Dogma and Constraint


I don’t shit on dogma just for the sake of doing it. I’m just offended by it in principle. Dogma is inherently limiting. Just as William Burroughs commented that you can’t discuss a thing that you don’t have a word for, and thus you are constrained by language, you are also constrained by the symbols and systems inherent to a dogma to which you profess. If you don’t accept the precepts of your system as incontrovertibly true, then you’re not a true believer, and eventually you’ll be shaken out of your framework. This may be via your own disillusionment, policing forces within your movement or tradition that seek to weed out apostates, or even via outside influences that draw you away. Even if you do buy in fully and deeply, there will always be forces and circumstances that will test your devotion.

In my previous magical and spiritual work, I have tried to adhere to various fixed paths, but in each case, I have eventually found their truths to be subjective and narrow, and for my part, I cannot stomach that for very long once the façade begins to erode. Consequently, even as I have become an instructor in the practice of sorcery, I state only that I teach techniques, not Truth. I approach my writing the same way.

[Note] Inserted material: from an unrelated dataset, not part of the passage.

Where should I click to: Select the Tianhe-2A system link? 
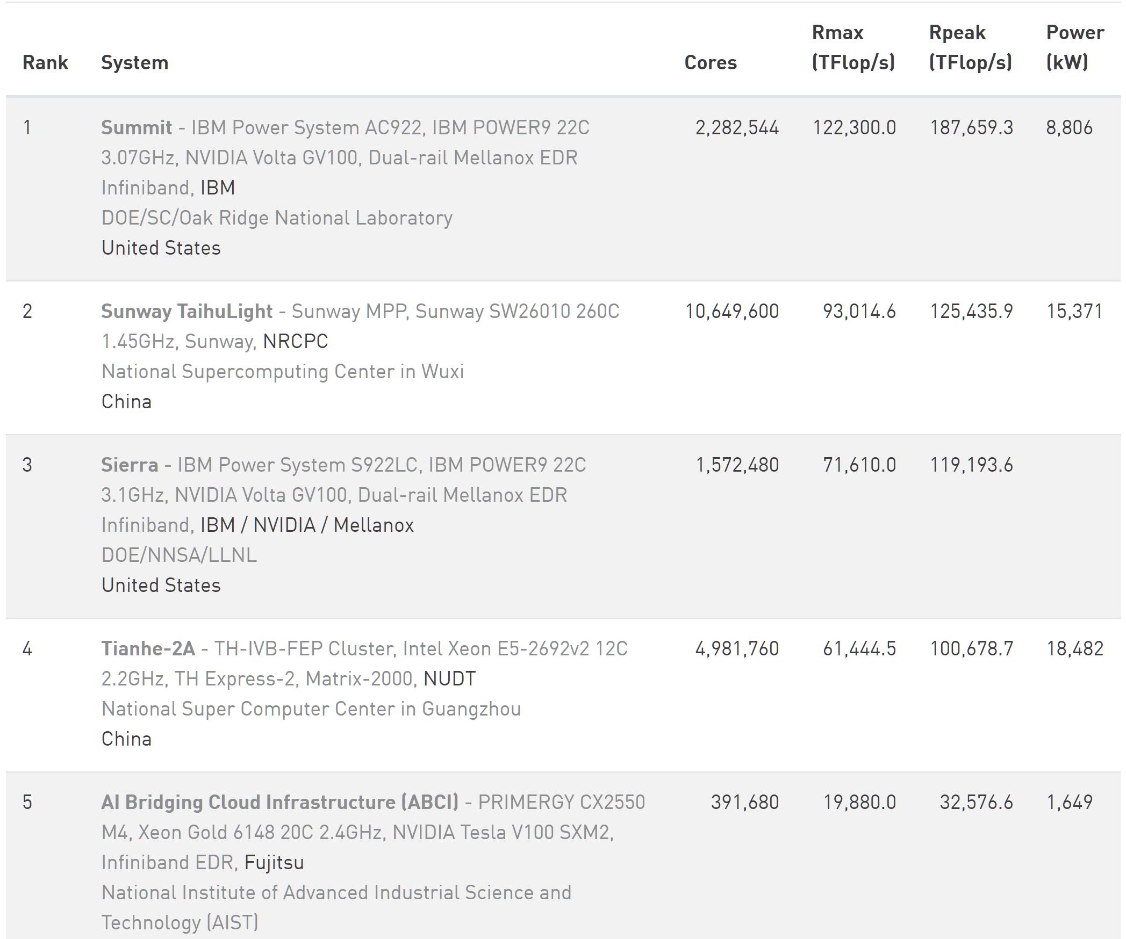[x=148, y=649]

Some people need the structure and safety of an established framework through which they can experience the numinous, but in order to obtain that safe haven, they must sacrifice self-determination and ultimately self-actualization for the sake of the system that they are contorting themselves to fit. I have long believed that one of the precious scarcities in the world, and perhaps even the Universe, is true novelty. Experimentation and the expansion of the limits of human experience should be the credo of every magical practitioner. To be rigidly locked into a path prescribed by a hierarchical authority is to surrender that prerogative and to allow ones flame to be dimmed in service to mediocrity.